3) Ito M, Cho BH, Kummerow FA. Effects of a dietary magnesium deficiency and excess vitamin D3 on swine coronary arteries. J Am Coll Nutr. 1990 Apr;9(2):155-63.

4) Ito M, Sekine I, Kummerow FA. Dietary magnesium effect on swine coronary atherosclerosis induced by hypervitaminosis D. Acta Pathol Jpn. 1987 Jun;37(6):955-64.

5) Farhanghi MA, Mahboob S, Ostadrahimi A. Obesity induced magnesium deficiency can be treated by vitamin D supplementation. J Pak Med Assoc. 2009 Apr; 59(4):258-61.

6) Medalle R, Waterhouse C, Hahn TJ. Vitamin D resistance in magnesium deficiency. Am J Clin Nutr. 1976 Aug;29(8):854-8.

7) Tiina Keisala, Anna Minasyan, Yan-Ru Lou, Jing Zou, Allan V. Kalueff, Ilmari Pyykkö, Pentti Tuohimaa. Premature aging in vitamin D receptor mutant mice. Journal of Steroid Biochemistry & Molecular Biology 115 (2009) 91–97

8) Fuss M, Cogan E, Gillet C, Karmali R, Geurts J, Bergans A, Brauman H, Bouillon R, Corvilain J. Magnesium administration reverses the hypocalcaemia secondary to hypomagnesaemia despite low circulating levels of 25-hydroxyvitamin D and 1,25-dihydroxy vitamin D. Clin Endocrinol (Oxf). 1985 Jun;22(6):807-15.

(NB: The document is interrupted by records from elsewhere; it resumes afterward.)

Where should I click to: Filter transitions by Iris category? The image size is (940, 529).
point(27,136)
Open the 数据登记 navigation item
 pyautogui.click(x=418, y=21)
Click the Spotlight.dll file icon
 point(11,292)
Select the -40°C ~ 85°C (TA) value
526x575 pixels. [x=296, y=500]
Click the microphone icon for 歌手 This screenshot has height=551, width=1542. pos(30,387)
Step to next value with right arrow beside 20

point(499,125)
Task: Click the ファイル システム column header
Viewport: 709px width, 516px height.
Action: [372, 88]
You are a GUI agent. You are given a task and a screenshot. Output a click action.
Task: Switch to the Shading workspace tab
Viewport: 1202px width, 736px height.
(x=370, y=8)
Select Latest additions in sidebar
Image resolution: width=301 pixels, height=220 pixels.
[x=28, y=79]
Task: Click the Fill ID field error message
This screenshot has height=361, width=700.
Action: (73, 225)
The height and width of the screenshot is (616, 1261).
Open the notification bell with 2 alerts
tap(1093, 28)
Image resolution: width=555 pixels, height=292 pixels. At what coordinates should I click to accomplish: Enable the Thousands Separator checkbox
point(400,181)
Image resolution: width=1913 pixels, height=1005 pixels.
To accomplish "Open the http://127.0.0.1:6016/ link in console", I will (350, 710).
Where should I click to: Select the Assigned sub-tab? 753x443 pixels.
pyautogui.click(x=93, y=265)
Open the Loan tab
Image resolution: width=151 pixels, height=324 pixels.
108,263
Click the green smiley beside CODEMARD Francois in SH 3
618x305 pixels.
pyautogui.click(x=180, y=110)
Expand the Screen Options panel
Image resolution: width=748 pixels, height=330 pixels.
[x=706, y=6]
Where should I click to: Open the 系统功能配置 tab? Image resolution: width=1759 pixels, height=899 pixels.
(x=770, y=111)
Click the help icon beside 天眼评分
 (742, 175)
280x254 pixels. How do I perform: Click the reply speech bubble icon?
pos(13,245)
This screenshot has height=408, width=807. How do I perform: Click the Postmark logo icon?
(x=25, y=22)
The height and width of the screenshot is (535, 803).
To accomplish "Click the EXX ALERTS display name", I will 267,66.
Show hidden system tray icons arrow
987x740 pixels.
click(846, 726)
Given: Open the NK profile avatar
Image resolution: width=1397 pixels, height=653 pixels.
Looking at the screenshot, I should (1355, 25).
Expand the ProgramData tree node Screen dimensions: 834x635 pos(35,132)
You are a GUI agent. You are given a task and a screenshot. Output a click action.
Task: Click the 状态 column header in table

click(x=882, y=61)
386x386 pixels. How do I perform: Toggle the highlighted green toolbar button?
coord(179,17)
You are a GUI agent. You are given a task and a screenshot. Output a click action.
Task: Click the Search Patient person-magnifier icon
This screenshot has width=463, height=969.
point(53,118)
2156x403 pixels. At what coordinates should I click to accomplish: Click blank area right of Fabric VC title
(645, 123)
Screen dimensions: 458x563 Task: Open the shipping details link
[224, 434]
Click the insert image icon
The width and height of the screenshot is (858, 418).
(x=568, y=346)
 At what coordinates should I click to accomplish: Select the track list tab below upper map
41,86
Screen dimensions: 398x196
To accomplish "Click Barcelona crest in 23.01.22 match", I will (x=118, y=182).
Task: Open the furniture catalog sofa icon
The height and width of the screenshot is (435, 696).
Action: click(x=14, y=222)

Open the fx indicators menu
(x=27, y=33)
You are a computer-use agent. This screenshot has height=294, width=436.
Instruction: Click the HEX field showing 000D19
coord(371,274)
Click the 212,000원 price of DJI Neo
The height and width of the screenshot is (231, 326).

9) Rude RK, Adams JS, Ryzen E, Endres DB, Niimi H, Horst RL, Haddad JG Jr, Singer FR. Low serum concentrations of 1,25-dihydroxyvitamin D in human magnesium deficiency. J Clin Endocrinol Metab. 1985 Nov;61(5):933-40.

4 Responses

  1. Elisa says:

    This quote from Wikipedia on bone resorption: “Bone resorption is the process by which osteoclasts break down bone[1] and release the minerals, resulting in a transfer of calcium from bone fluid to the blood.”
    Not rebuild; BREAK DOWN bone. The first blue quote box in this article mentions a study where pigs fed higher amounts of vitamin D had less dense, more brittle bones. The minerals from their bones ended up in their blood. Yikes!

    • John says:

      But in order to rebuild the “old” bone you need to BREAK DOWN it first.

      The drugs used for osteoporosis block the bone resorption and the result is more fragile bones even though they are more dense.

      • Steve says:

        What you are saying John is nonsense, dense bones= strong bones, not fragile. Ellsa is right . I’m glad she mentioned it first because that was the first thing I noticed, in fact after seeing the Author incorrectly call “resorption” building, I didn’t even waste my time finishing as I knew it was written by somebody who didn’t understand the scientific papers they read.

        • John says:

          What you do not agree with, Steve?

          I am the author of this blog post.

          In order to rebuild the old bone structure, you need the “resorption” process first.

          Then the new bone structure is formed.

          So, if you block the break down process (resorption) with drugs and let the body to build the new bone structure without breaking down the old one, then the bone becomes more brittle.

          More dense does not mean always stronger!

          Do you know that hollow steel rod is much more stronger and harder to bend than full steel rod.